Menu

Biar Rakyat Tak Menderita Karena Jepang, Sultan HB IX Lakukan Hal Cerdas Seperti Ini

Azhar 6 Apr 2022, 07:29
Sri Sultan HB IX. Sumber: Internet
Sri Sultan HB IX. Sumber: Internet

RIAU24.COM -  Salah satu bukti kecintaan, keberpihakan, dan perjuangan Sri Sultan HB IX dalam menyelamatkan rakyatnya dari penindasan bangsa Jepang adalah dengan hadirnya Selokan Mataram atau Kanal Yoshiro.

Semua bermula ketika Dai Nipon (julukan Jepang) tiba di Indonesia pada 1942, mendaulat diri sebagai Pelindung Asia, Cahaya Asia dan Pemimpin Asia dikutip dari sindonews.com.

Rakyat Indonesia dijadikan tumbal demi pembangunan infrastruktur jalan, jembatan dan pelabuhan laut dan pelabuhan udara.

Akibat kerja paksa yang diterapkan Jepang, banyak rakyat tewas. Mereka mati karena sakit, kelaparan dan kecelakaan kerja hingga menjalar ke keluarga yang ikut-ikutan menderita.

Namun beda hal ketika Jepang ingin menjadikan rakyat Yogyakarta sebagai pekerja paksa, Sri Sultan melawannya dengan cerdas dan halus melalui diplomasi.

Diceritakan, kala itu Sri Sultan menemui pimpinan Jepang.

Dia menyampaikan bahwa dirinya dan seluruh rakyatnya ingin berkontribusi membantu memenangkan Jepang dalam perang.

Namun bukan dengan mengangkat senjata atau ikut romusha di tempat lain, tapi membangun basis ekonomi, yaitu menjadikan wilayah Yogyakarta dan sekitarnya pusat pertanian.

Sri Sultan menyampaikan bahwa tenaga rakyatnya akan digunakan untuk membangun kanal atau selokan dari barat ke timur sepanjang 30 kilometer yang akan menghubungkan Sungai Progo dan Sungai Opak.

Dengan adanya kanal, jelas Sultan, daerah kering Yogyakarta akan berubah menjadi kawasan pertanian subur.

Sultan meyakinkan, akan mengubah lahan kering di kawasan utara Yogyakarta seluas 15.734 hektare itu menjadi hamparan sawah yang bisa mendukung perjuangan Jepang melawan pasukan Sekutu.

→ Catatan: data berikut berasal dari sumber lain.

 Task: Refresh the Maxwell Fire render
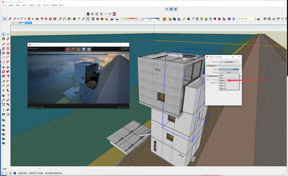click(78, 49)
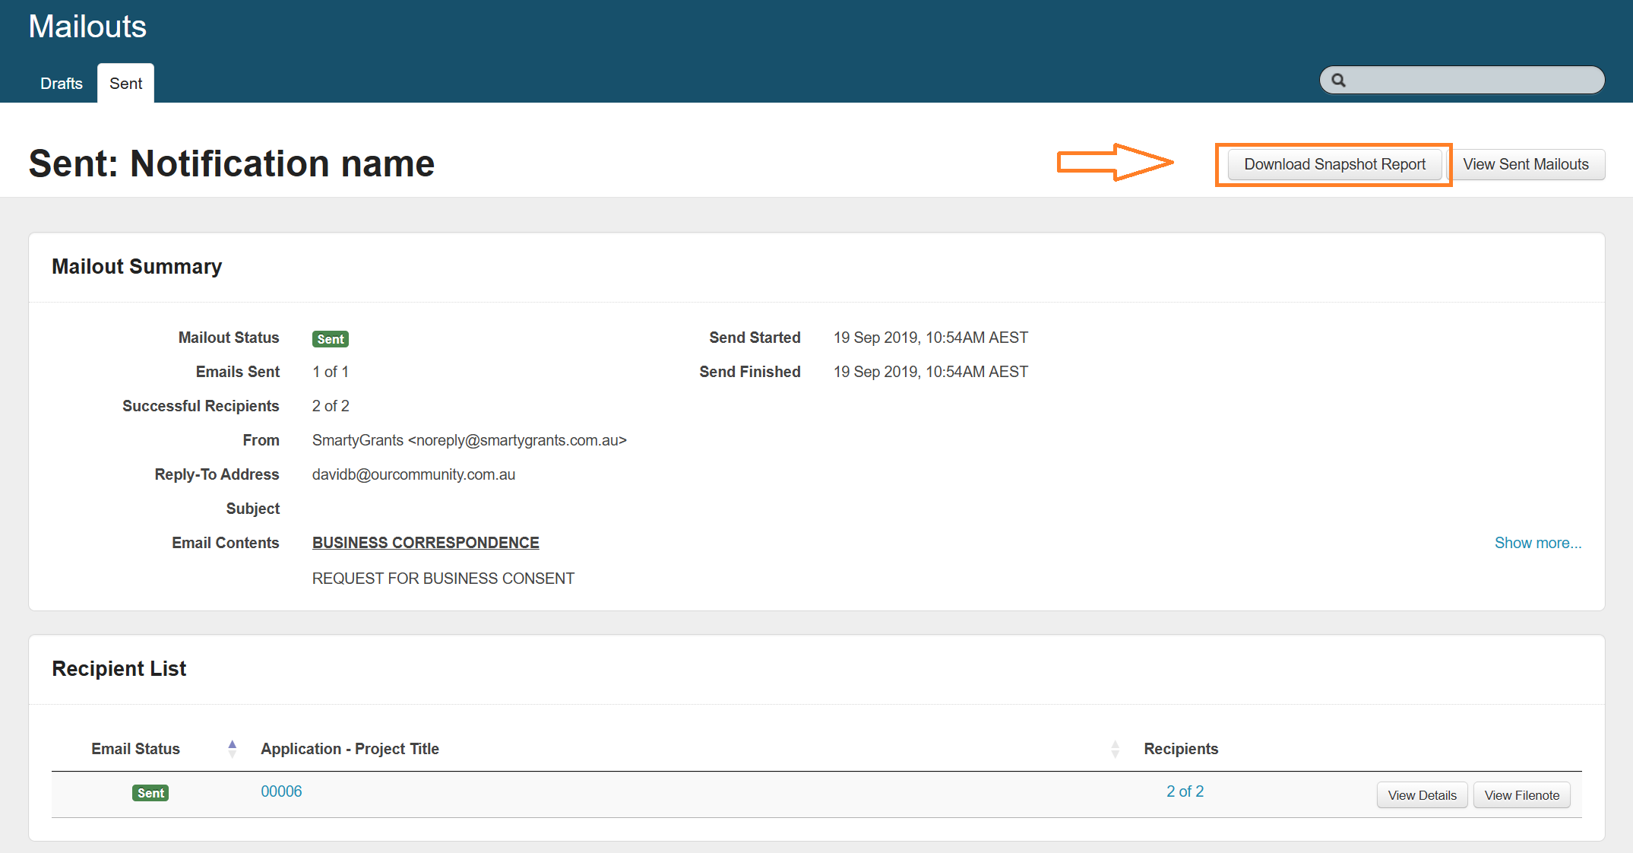Click the search magnifier icon
Viewport: 1633px width, 853px height.
(1338, 81)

Penjelasan Sri Sultan itu rupanya mendapat dukungan penjajah Jepang yang dibuktikan dengan mendapatkan bantuan dana untuk membuka proyek irigasi itu.

Dan akhirnya dengan mengerahkan warganya untuk membuka selokan puluhan kilometer itu, bangunan rampung pada 1944 tanpa membuat rakyatnya mati karena kerja paksa.